I won’t go into the nitty-gritty of what deep learning is and how it works in detail; there are plenty of good resources on that topic, such as Michael Nielsen’s excellent online book Neural Networks and Deep Learning. Instead I just want to point out how deep learning, in many ways, rectifies the above issues and restores machine learning closer to its original goals.
Instead of coming up with elaborate feature sets, deep learning largely works with high-dimensional “raw data” (e.g. pixels in an image). For sure, deep learning still employs application-specific tricks, such as the idea of convolutional neural networks used mostly in image recognition. In fact, one could argue that restricting a neural network in such fashion is a form of feature engineering. But even so, these techniques are considerably more general than ad hoc features, such as edge detectors from images or “variance of the dynamic acceleration in the horizontal plane” from accelerometer data. The basic idea is to suck whatever data you have into a large and deep neural network and let the learning algorithm do the hard work. Lack of expressiveness in features is made up for with an abundance of data and multiple hidden layers in the network that automatically learn the best features.

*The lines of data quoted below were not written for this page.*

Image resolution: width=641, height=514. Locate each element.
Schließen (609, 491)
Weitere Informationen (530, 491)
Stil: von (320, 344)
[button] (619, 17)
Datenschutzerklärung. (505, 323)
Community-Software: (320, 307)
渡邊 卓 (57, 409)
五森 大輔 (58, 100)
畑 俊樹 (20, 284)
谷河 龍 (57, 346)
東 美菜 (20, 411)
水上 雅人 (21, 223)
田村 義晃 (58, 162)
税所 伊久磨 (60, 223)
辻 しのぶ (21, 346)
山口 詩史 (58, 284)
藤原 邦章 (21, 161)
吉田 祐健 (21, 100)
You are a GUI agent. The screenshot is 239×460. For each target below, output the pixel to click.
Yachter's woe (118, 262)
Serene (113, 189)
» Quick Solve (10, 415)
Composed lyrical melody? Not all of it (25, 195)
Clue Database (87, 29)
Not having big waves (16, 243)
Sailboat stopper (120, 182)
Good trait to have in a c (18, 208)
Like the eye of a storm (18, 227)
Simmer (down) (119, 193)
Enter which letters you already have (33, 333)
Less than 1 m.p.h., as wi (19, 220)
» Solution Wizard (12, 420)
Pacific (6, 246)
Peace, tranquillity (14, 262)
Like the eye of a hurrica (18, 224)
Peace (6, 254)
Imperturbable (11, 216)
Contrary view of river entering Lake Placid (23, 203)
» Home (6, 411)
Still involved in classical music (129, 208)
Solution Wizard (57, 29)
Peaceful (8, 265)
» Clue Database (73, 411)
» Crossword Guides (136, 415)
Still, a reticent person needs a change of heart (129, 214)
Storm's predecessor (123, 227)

By all measures, however, this is still what we call machine learning. Setting aside “deep learning” as something different from “machine learning” is just bad pedagogy. It reveals a lack of understanding for what the goal of machine learning has been ever since the concept was first formulated. The relationship between the two is best expressed in the diagram below. Deep learning falls under the general umbrella of machine learning, which is itself part of the wider picture of artificial intelligence.
In summary, when you are impressing your hot date by describing what deep learning is all about, try not to make the mistake of saying it’s something completely new and way cooler than that old school machine learning stuff. And by all means, stop retweeting those nonsensical tweets pitting machine learning against deep learning. For in reality, deep learning is one of machine learning’s long lost friends.